RandomForestClassifier estimators:300 threads:3 rounding:3.0 max_depth:12 max_features:0.4 min_leaf:3.0 min_split:5.0 Objective:ENTROPY row_subsample:0.9 seed:1 verbose:false

I updated the package and here is the new error message:

Exception in thread "main" java.lang.reflect.InvocationTargetException
        at sun.reflect.NativeMethodAccessorImpl.invoke0(Native Method)
        at sun.reflect.NativeMethodAccessorImpl.invoke(NativeMethodAccessorImpl.java:57)
        at sun.reflect.DelegatingMethodAccessorImpl.invoke(DelegatingMethodAccessorImpl.java:43)
        at java.lang.reflect.Method.invoke(Method.java:606)
        at org.eclipse.jdt.internal.jarinjarloader.JarRsrcLoader.main(JarRsrcLoader.java:58)
Caused by: java.lang.NegativeArraySizeException
        at matrix.fsmatrix.<init>(fsmatrix.java:85)
        at ml.stacknet.StackNetClassifier.fit(StackNetClassifier.java:2871)
        at stacknetrun.runstacknet.main(runstacknet.java:471)

....................

◆ **Exercises to complete**
[A] Decide whether each statement below agrees with the error report. For each, answer yes or no and quote the words from the error report that settle it.
(i) The classifier is set to use 300 estimators.
(ii) The underlying cause of the exception is a NullPointerException.
(iii) The error message shown was produced before the package was updated.
[B] In the error report, what maximum depth is configured for the RandomForestClassifier?

◆ **Information shown**
....................

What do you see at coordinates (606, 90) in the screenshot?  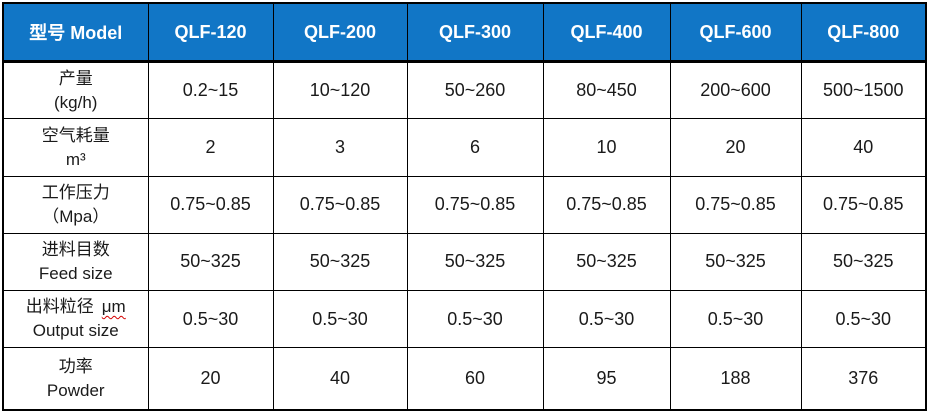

....................

◆ **Expected results**
[A]
(i) Yes: "estimators:300"
(ii) No: "Caused by: java.lang.NegativeArraySizeException"
(iii) No: "I updated the package and here is the new error message"

[B] The maximum depth is 12.